HUGIN AUV launched from NRV Alliance In a single mission, a pre-defined search pattern was executed by the AUV in an area where various exercise targets had been placed. The recorded HISAS data was processed during the mission and the output fed to the SITAR ATR system. From the automatically detected and classified targets, an extended mission plan for electro-optical identification (EOID) was computed. The vehicle then surfaced and sent the list of targets and the new mission plan to the operator, allowing the operator to adjust the EOID plan. After the plan was accepted by the operator, the vehicle dove, turned on the camera system and recorded a series of still images of the targets. When the mission was completed, all the data including SAS imagery and camera images were instantly available for download from the AUV. The data was then played back in Kongsberg’s Reflection PMA software package.
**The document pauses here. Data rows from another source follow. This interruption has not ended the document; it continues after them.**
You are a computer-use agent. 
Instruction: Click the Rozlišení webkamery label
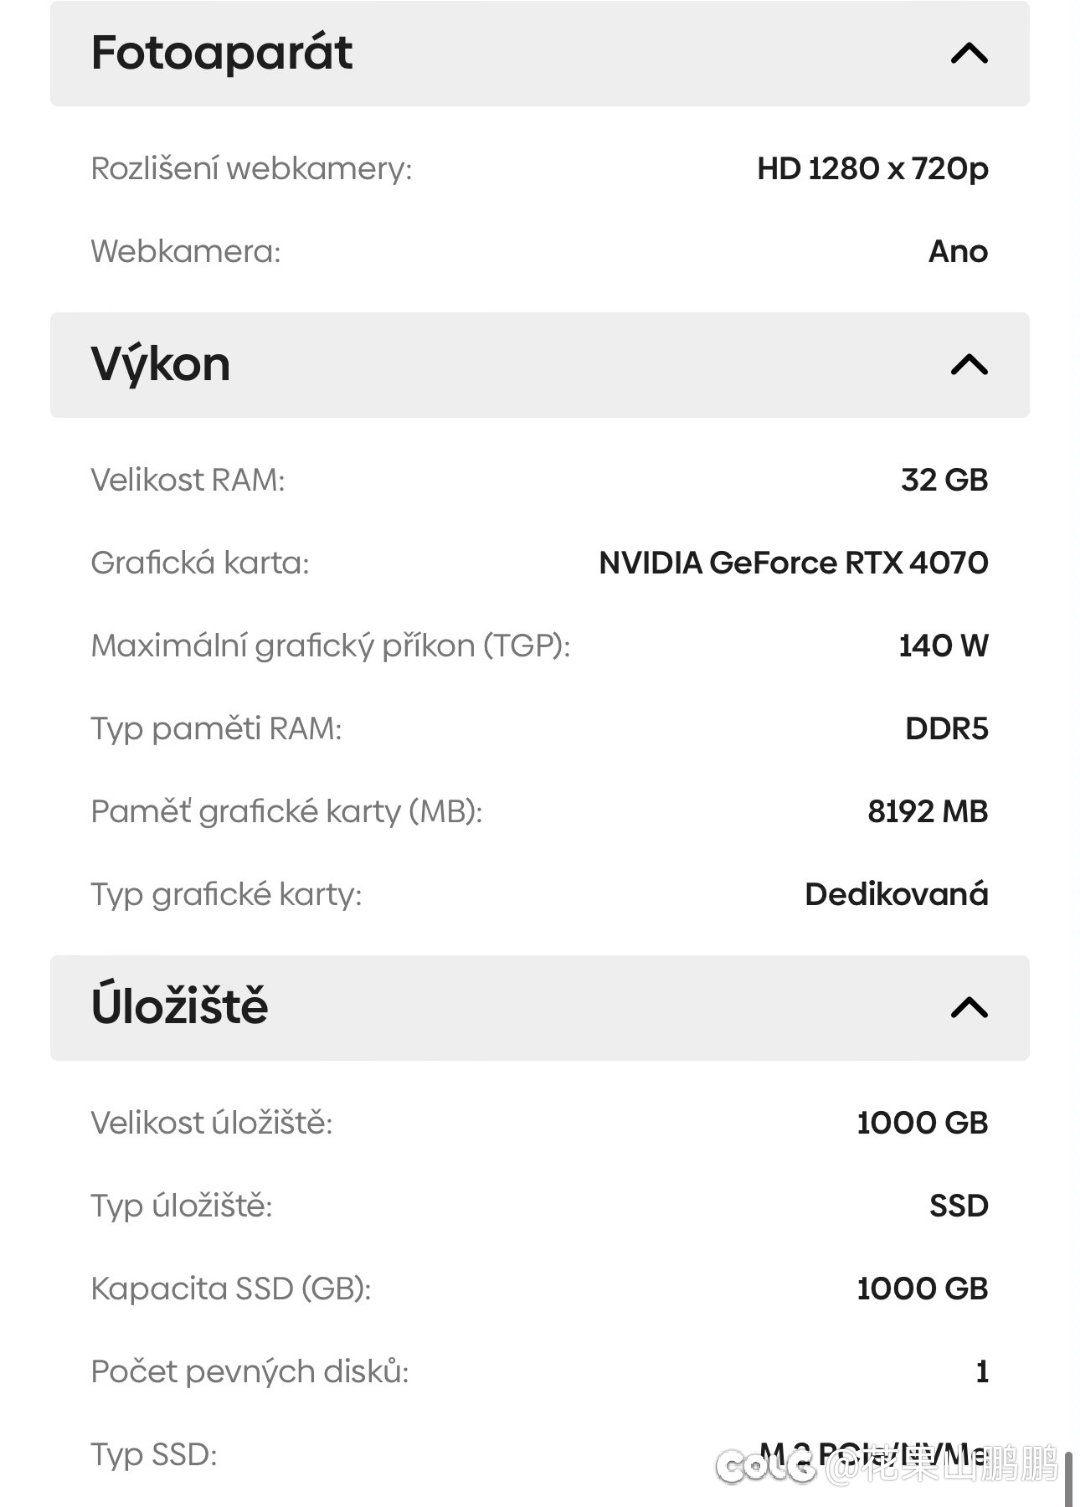(x=251, y=168)
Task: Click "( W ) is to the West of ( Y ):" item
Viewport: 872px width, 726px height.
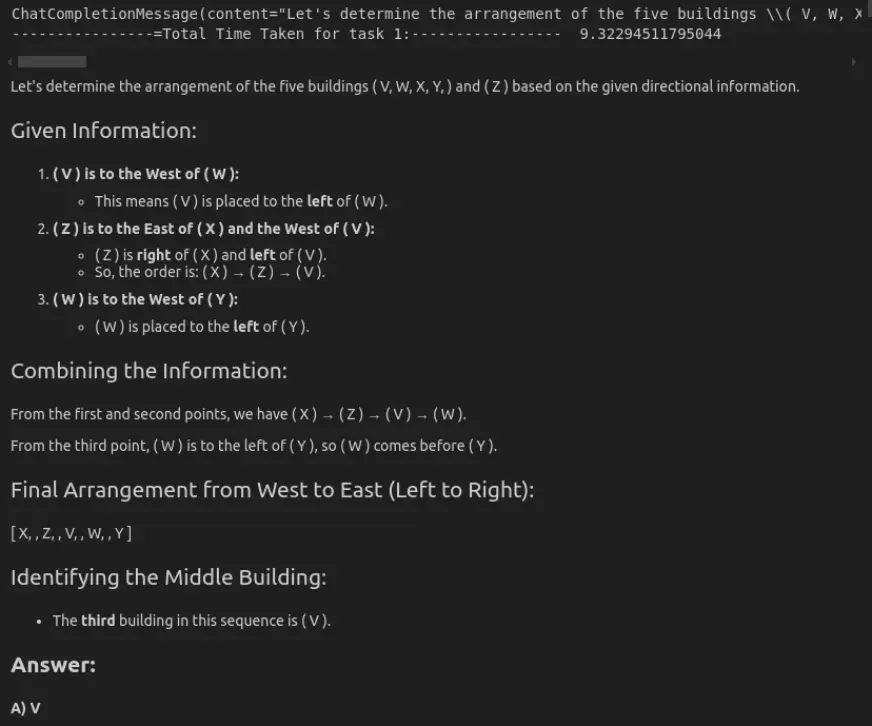Action: point(145,299)

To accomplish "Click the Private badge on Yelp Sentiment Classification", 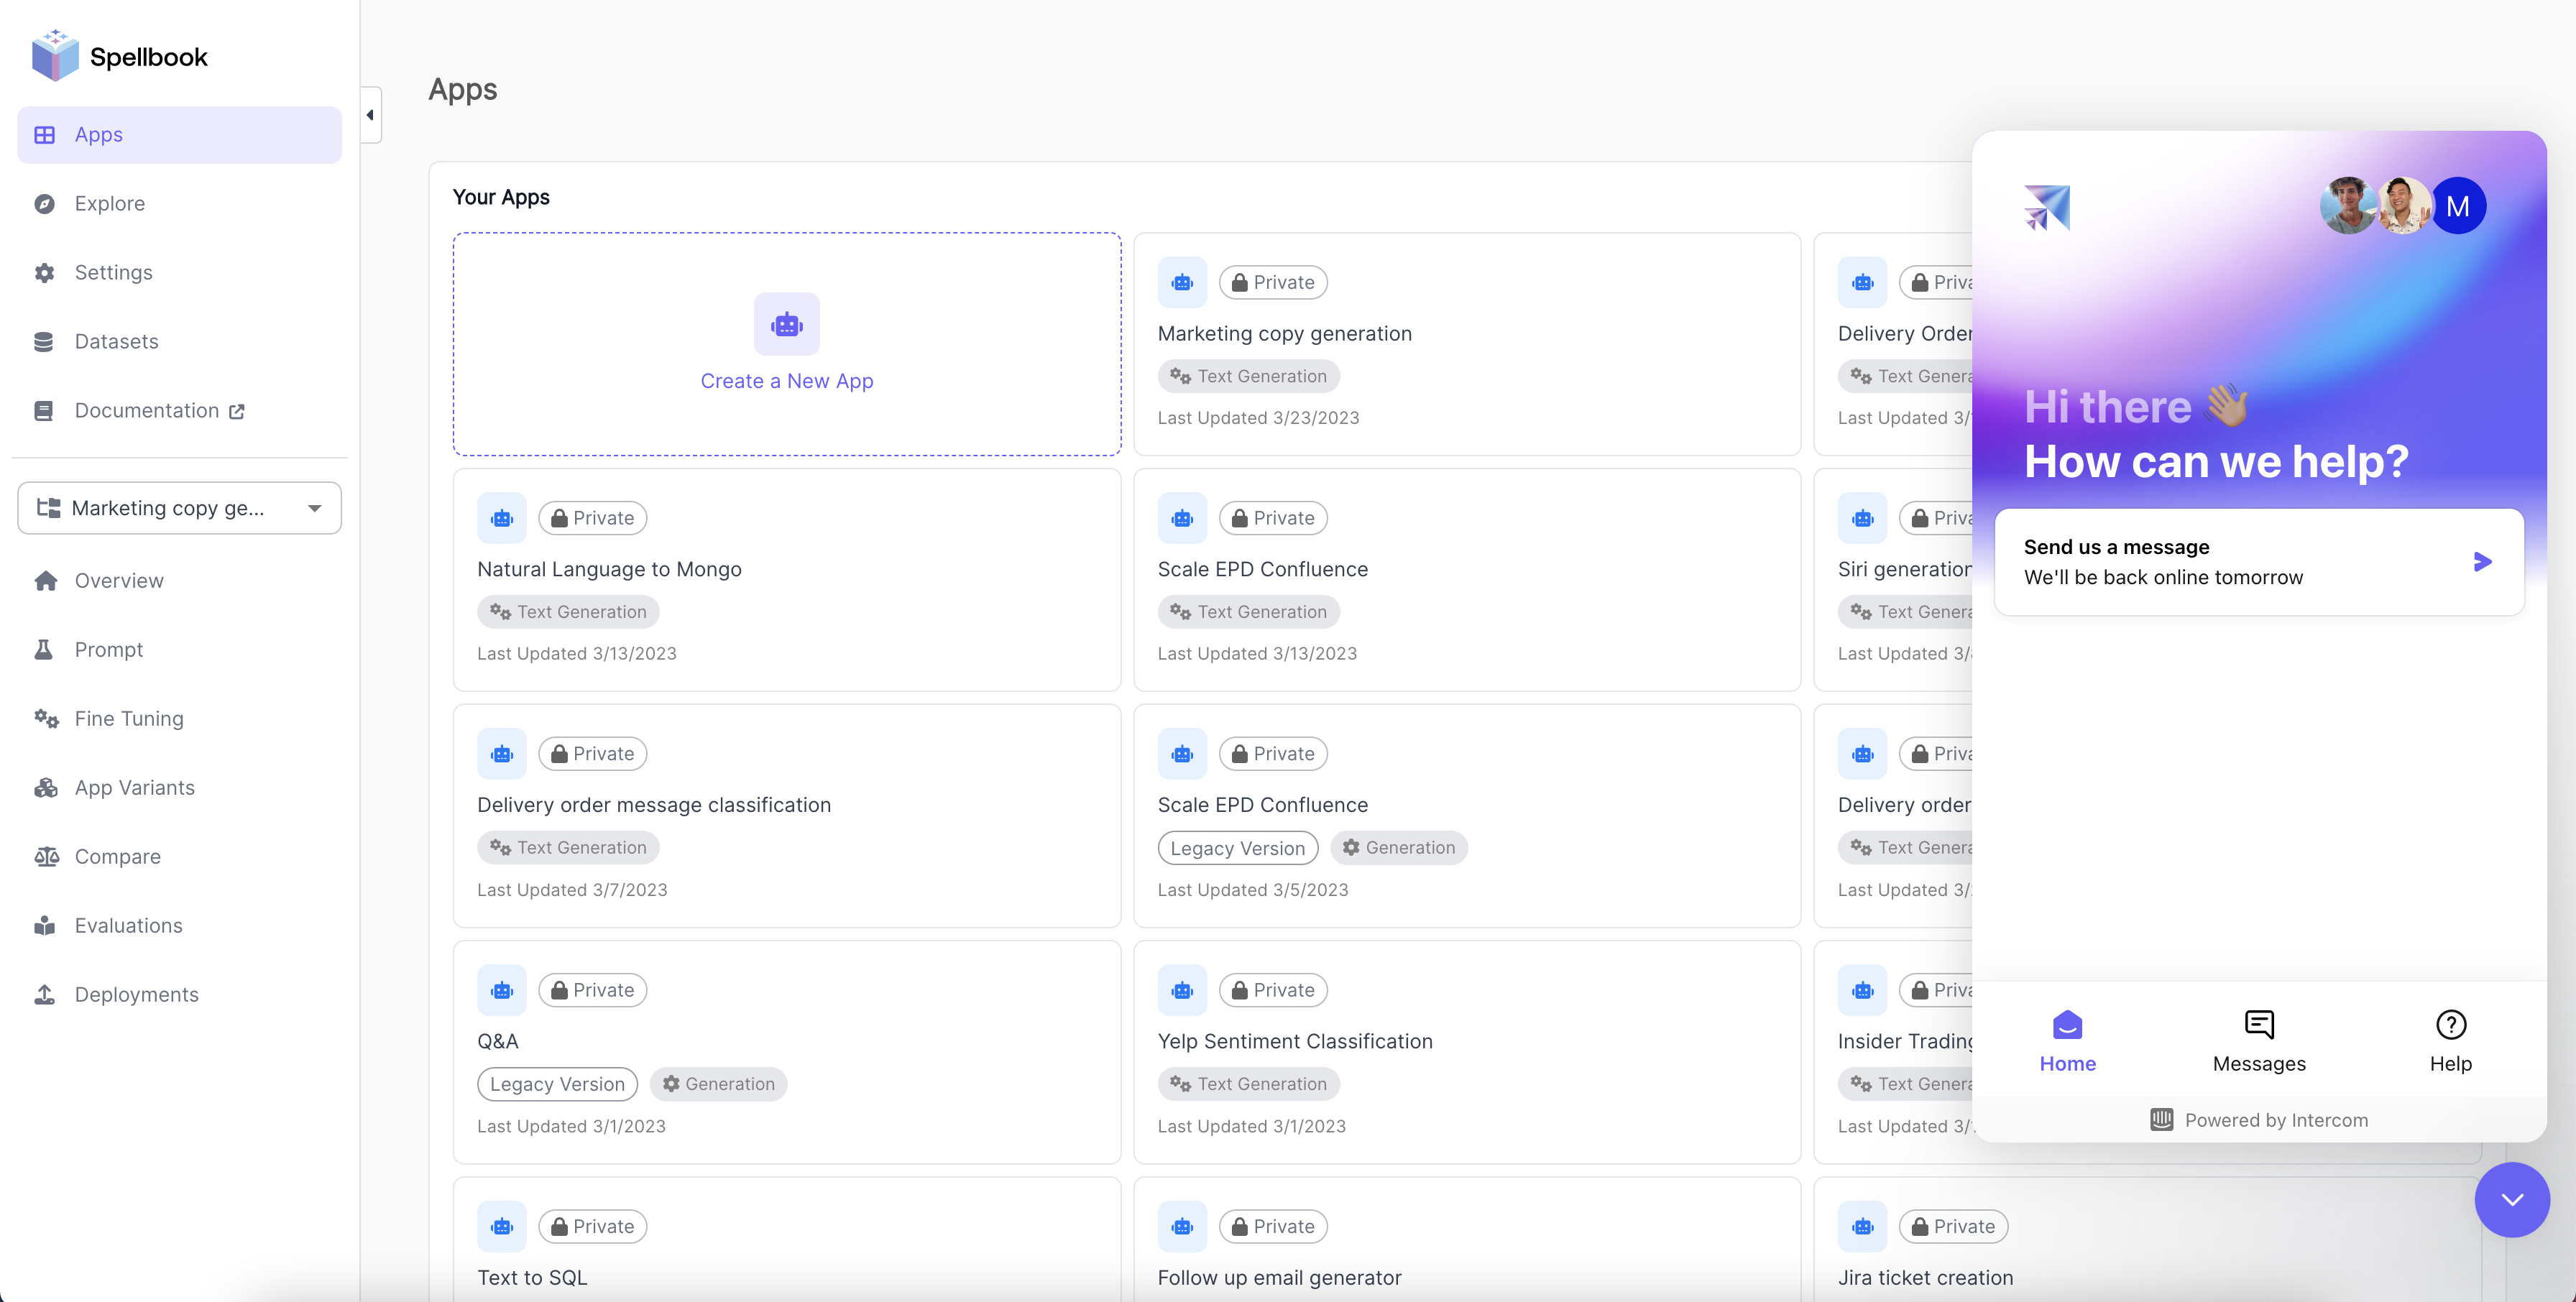I will [1273, 989].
SAS mosaic of the search survey with optical image of one of the detected targets
Consequences With the above functions in the vehicle, the AUV can perform detection, classification and identification during a single mission. This functionality provides substantial time savings in mine countermeasure (MCM) missions and facilitates in-stride AUV based MCM operations. In many cases, the AUV will not be able to capture images of every single potential mine-like contact. This can be due to e.g. time constraints, imperfect sonar imagery, limitations in the ATR performance, navigation uncertainty or other operational issues. However, even in such cases, having optical imagery of a number of sonar contacts is very valuable. Interpreting sonar images – even very high resolution SAS images – of previously unseen objects can be difficult. Having “ground truth” in the form of optical images available for a number of contacts helps the operators understand the environment.
About the Author Per Espen Hagen received his MSc in Signal Processing from the Norwegian Institute of Technology. In 1990, Hagen was employed as a scientist at the Norwegian Defence Research Establishment (FFI), initially working on autonomous missile navigation and guidance problems. In 1994, he joined FFI’s AUV research group, working in areas including sonar image analysis, nontraditional navigation, operator interfaces, and synthetic aperture sonar. From 1999 he served as project manager for the AUV related projects at FFI. In 2008 Hagen joined Kongsberg Maritime, where he is in charge of System Architecture at the AUV R&D Department.